◆ PROBLEM DETAILS: All lines from the one holding "Image resolution: width=1316" to the end of the listing are to be output exactly, both ends included, with any pictures left out.

*** SUPPLIED RECORDS

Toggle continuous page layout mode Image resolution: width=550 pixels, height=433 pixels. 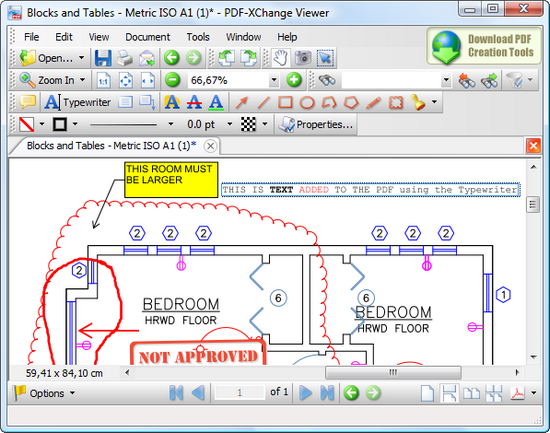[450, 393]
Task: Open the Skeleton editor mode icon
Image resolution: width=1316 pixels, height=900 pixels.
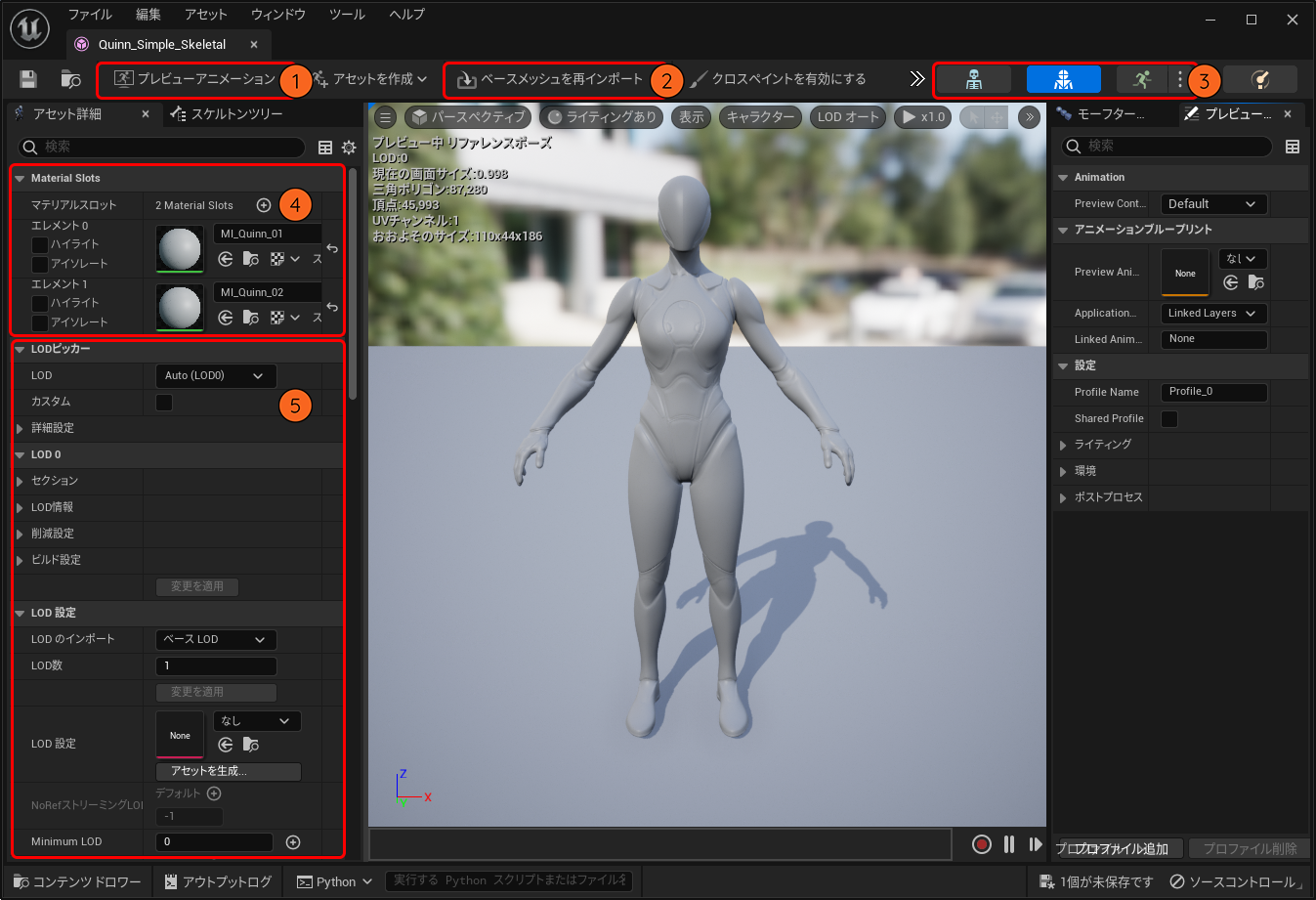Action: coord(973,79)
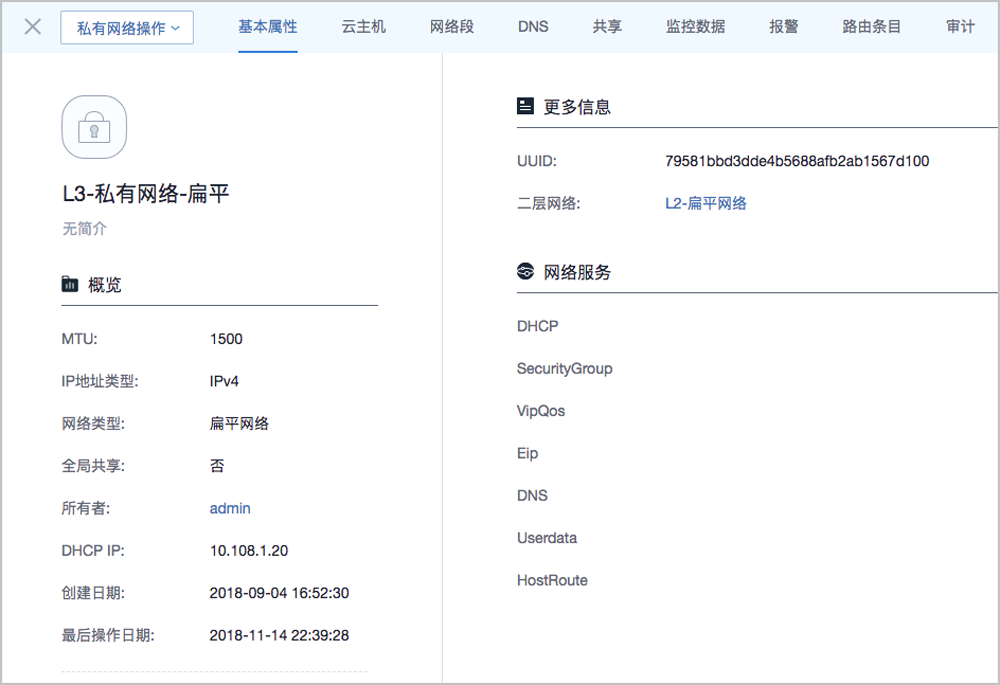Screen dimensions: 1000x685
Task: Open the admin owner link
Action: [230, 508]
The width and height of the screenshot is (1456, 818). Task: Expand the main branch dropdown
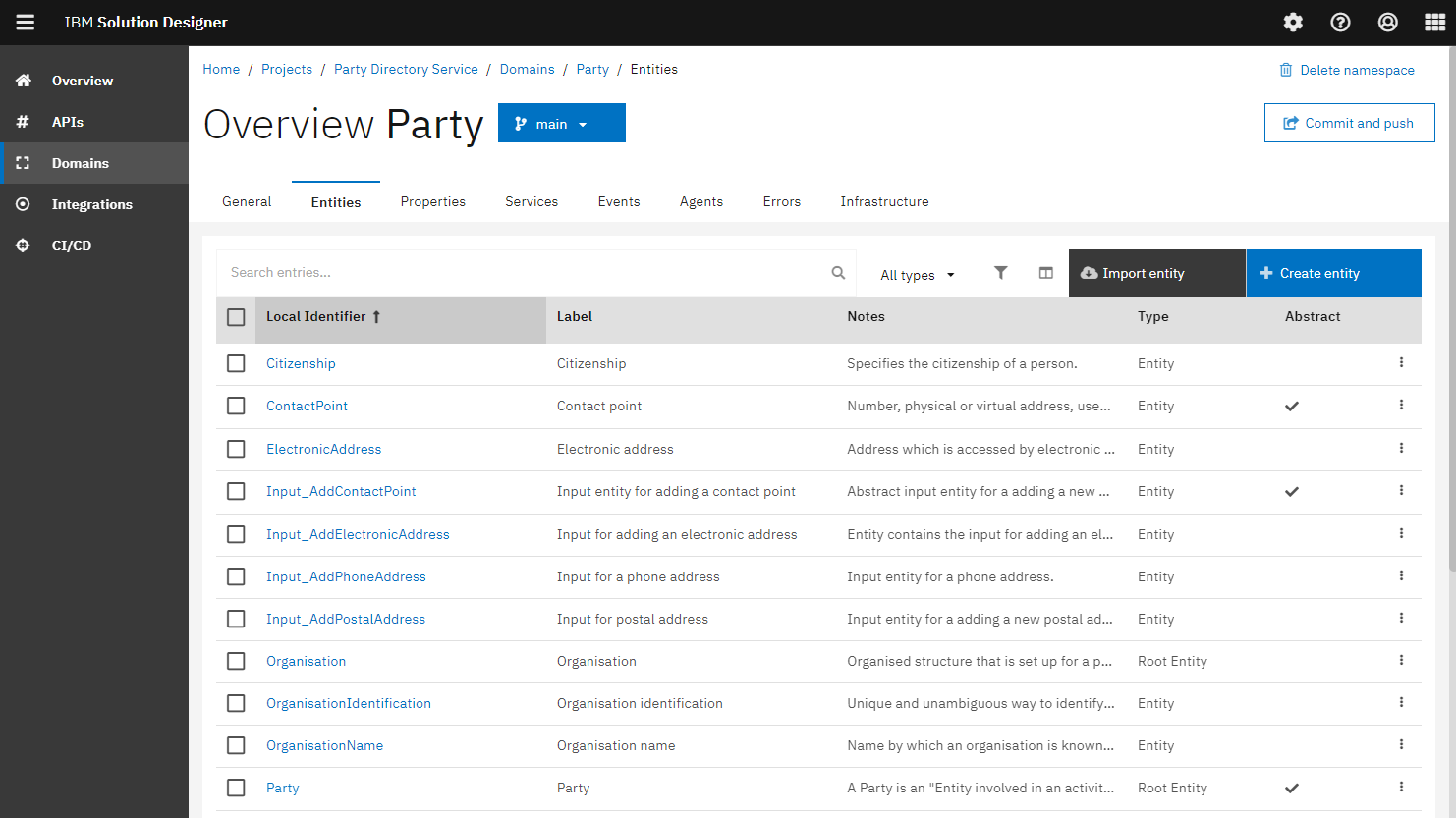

******

◆ RESPONSE TO THIS EXERCISE:
Image resolution: width=1316 pixels, height=900 pixels.
Action: coord(973,79)
Screen dimensions: 1000x685
Task: Open the admin owner link
Action: [230, 508]
The width and height of the screenshot is (1456, 818). Task: Expand the main branch dropdown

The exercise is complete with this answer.